Les sites illégaux, une perte de quelque millions d’euros pour la France II

En outre, le spécialiste prévoit que les opérateurs légaux vont être durement pénalisés dans la mesure où les sites illégaux ne sont pas soumis aux règles du marché français, coûteuses à mettre en œuvre, avec une fiscalité élevée et des investissements publicitaires importants. En traduisant cela en chiffres, la France va perdre en 2011 environ 450 millions € du chiffre d’affaires du marché français liée aux sites illégaux et 34 millions € recettes fiscales.

Il faut noter que tous les pays du monde, sans aucune exception, sont victimes des attaques des sites illégaux. Donc, il faut être conscient que les mesures les plus restrictives ne sont parvenues aucunement à inverser la tendance. En Italie, par exemple, on est en train d’ajuster ses règles, tant sur le plan de la fiscalité que sur celui des types de jeux autorisés. Le marché italien est structuré de manière semblable à celui français et les mesures de blocage des sites ont été rapidement contournées par les opérateurs illégaux avec la participation active des joueurs.

Les autorités américaines ont été encore plus drastiques et ont bloqué les transactions financières via Mastercard et Visa, mais cette procédure n’aura pas beaucoup d’effets, puisque la majorité des joueurs utilisent depuis plusieurs années les porte-monnaies électroniques.

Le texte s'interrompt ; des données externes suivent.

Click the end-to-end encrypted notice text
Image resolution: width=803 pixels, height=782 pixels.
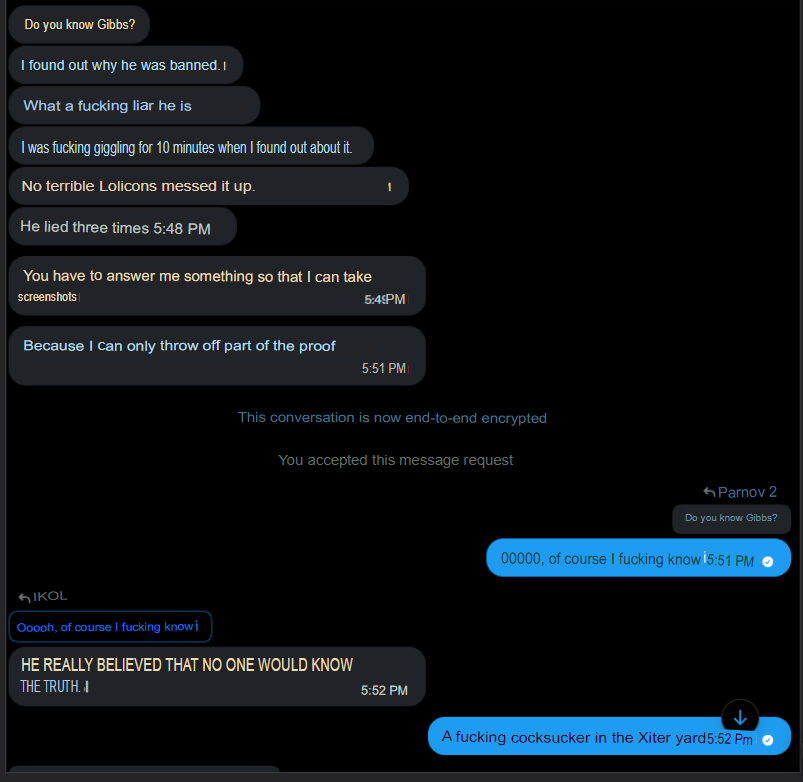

La où tous les types de jeux sont autorisés et la fiscalité est réduite, comme en Angleterre, le phénomène est moins développé. Au pôle opposé, l’Allemagne se confronte avec un nombre élevé de sites illégaux, qui sont fréquentés par 2 millions de joueurs. De plus, elle a été avertie par la Commission Européenne sur le blocage des transactions financières, qui contrevient au droit européen. En Espagne, même si les sites illégaux sont nombreux, seules des mesures administratives sont envisagées.